Hegesippus (2nd century AD), in the fifth book of his Commentaries, mentions that James was made a bishop of Jerusalem but he does not mention by whom: "After the apostles, James the brother of the Lord surnamed the Just was made head of the Church at Jerusalem." Hegesippus (c.110–c.180 AD), wrote five books (now lost except for some quotations by Eusebius) of Commentaries on the Acts of the Church. In describing James's ascetic lifestyle, Eusebius's Ecclesiastical History (Book II, 23) quotes Hegesippus' account of James from the fifth book of Commentaries on the Acts of the Church.
Clement of Alexandria (late 2nd century) places James as one of the apostles by saying "The Lord after his resurrection imparted knowledge to James the Just and to John and Peter, and they imparted it to the rest of the apostles and the rest of the apostles to the seventy." Clement of Alexandria wrote in the sixth book of his Hypotyposes that James the Just was chosen as a bishop of Jerusalem by Peter, James (the Greater) and John: "For they say that Peter and James and John after the ascension of our Saviour, as if also preferred by our Lord, strove not after honor, but chose James the Just bishop of Jerusalem." But the same writer, in the seventh book of the same work, relates also the following concerning him: "The Lord after his resurrection imparted knowledge (gnōsin) to James the Just and to John and Peter, and they imparted it to the rest of the apostles, and the rest of the apostles to the seventy, of whom Barnabas was one."
According to Eusebius (3rd/4th century AD) James was named a bishop of Jerusalem by the apostles: "James, the brother of the Lord, to whom the episcopal seat at Jerusalem had been entrusted by the apostles". Jerome wrote the same: "James... after our Lord's passion... ordained by the apostles bishop of Jerusalem..." and that James "ruled the church of Jerusalem thirty years".

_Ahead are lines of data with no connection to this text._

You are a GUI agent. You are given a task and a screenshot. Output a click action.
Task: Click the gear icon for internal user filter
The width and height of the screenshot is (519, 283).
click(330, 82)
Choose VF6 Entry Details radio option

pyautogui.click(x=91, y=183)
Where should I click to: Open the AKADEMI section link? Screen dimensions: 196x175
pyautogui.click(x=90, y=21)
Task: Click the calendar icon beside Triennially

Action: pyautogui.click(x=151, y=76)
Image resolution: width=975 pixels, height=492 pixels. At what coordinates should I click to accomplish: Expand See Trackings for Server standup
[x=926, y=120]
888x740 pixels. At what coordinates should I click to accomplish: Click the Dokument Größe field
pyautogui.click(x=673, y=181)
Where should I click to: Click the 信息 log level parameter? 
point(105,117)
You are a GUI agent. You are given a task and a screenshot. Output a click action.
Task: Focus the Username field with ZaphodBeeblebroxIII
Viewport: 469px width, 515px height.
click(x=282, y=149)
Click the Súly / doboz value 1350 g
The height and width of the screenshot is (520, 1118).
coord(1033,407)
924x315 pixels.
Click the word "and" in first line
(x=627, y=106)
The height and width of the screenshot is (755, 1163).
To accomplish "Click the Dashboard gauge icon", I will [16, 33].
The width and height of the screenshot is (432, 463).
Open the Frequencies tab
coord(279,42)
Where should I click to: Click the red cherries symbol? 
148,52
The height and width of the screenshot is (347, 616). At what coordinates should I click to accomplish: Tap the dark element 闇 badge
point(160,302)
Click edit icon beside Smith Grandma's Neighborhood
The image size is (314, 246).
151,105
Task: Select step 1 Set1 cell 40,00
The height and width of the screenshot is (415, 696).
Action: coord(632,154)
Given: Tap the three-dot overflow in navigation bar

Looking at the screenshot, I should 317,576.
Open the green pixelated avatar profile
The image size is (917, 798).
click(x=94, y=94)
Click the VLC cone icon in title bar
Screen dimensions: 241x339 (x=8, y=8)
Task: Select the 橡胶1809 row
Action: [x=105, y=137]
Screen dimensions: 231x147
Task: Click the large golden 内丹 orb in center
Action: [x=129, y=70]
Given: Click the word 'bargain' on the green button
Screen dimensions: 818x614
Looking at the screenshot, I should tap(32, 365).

Epiphanius (4th century) , bishop of Salamis, wrote in his work The Panarion (AD 374-375) that "James, the brother of the Lord died in virginity at the age of ninety-six".
According to Jerome (4th century AD), James, the Lord’s brother, was an apostle, too; Jerome quotes Scriptures as a proof in his work "The Perpetual Virginity of Blessed Mary".
Relationship to Jesus, Mary, and Joseph
Jesus' brothers – James as well as Jude, Simon and Joses – are named in Matthew 13:55 and Mark 6:3 and mentioned elsewhere. James's name always appears first in lists, which suggests he was the eldest among them. In the passage in Josephus' Jewish Antiquities (20.9.1), the Jewish historian describes James as "the brother of Jesus who is called Christ."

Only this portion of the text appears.